Результаты комплексного клинического, лабораторного и инструментального обследования не обнаружили каких–либо значимых изменений со стороны внутренних органов, а также органических неврологических расстройств в анализируемой группе пациентов. Суще­ствен­ные отклонения при проведении обследования явились критерием исключения данного больного из анализируемой группы.
Психологическое обследование пациентов проводилось в два этапа: во время первичного обращения за врачебной помощью и повторно, через 2 месяца на фоне проводимой терапии. Для диагностики особенностей эмоциональной сферы использовались стандартизированные оценочные шкалы. Применялся опросник исследования ситуативной и личностной тревожности Спилбергера, модифицированный А.Д. Андреевой для подростков старшего возраста [6], позволяющий выявлять уровень познавательной активности, тревожности и негативных эмоциональных переживаний; а также специальный опросник, позволяющий оценить актуальное самочувствие, активность и настроение – опросник САН (аббревиатура по первым буквам «самочувствие–активность–настроение») [6]. Для оценки актуального эмоционального состояния также применялся цветовой тест Люшера [8]. Для диагностики нарушений внимания использовались: тест «Корректурная проба», позволяющий оценить устойчивость произвольного внимания [6]; исследование объема и общего показателя переключения внимания с помощью таблиц Гор­бо­ва–Шульте [6]. Сравнение динамики количественных показателей осуществлялось при помощи Т–кри­те­рия Вилкоксона. Достоверным считался уровень значимости p<0,05.

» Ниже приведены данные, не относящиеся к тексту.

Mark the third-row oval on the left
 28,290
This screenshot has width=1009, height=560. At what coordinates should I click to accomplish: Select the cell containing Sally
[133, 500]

Всем 48 пациентам назначался препарат Персен в качестве монотерапии в дозе 2 таблетки до 3–4 раз в сутки (Персен) или по 1 капс. 2–3 раза в сутки (Персен–форте). Длительность курса лечения составила 2 месяца. Переносимость препарата была удовлетворительной, значимых побочных действий, которые могли бы предопределить прерывание проводимого курса лечения, зарегистрировано не было.
Результаты и обсуждение
Спектр основных клинических жалоб, предъявляемых пациентами на первичном амбулаторном приеме, отражен в таблице 2. Этиологическими факторами развития субпорогового тревожного расстройства в анализируемой группе, в большинстве случаев, явились психо–эмоциональный стресс, сложности школьного и внутрисемейного взаимодействия на фоне имеющихся преморбидных черт характера подростков. Так, в 64,6% случаев взаимоотношения родителей с подростком с раннего детства носили гиперопекающий характер; в 54,2% случаев подростки испытывали эмоциональное напряжение из–за неприятия, враждебного отношения к ним со стороны учителей, сверстников в школе; 41,7% обследуемых детей испытывали чувство неуверенности, неполноценности, невозможности соответствовать требованиям и ожиданиям социального окружения. Среди преморбидных личностных особенностей об­следуемых детей наиболее значимыми являлись тревожность (100%), сенситивность (87,5%), преобладание отрицательных эмоций над положительными (47,9%), замкнутость (31,2%), невысокий уровень ин­теллектуального функционирования в сочетании с вы­раженной установкой на достижение высоких результатов (29,2%).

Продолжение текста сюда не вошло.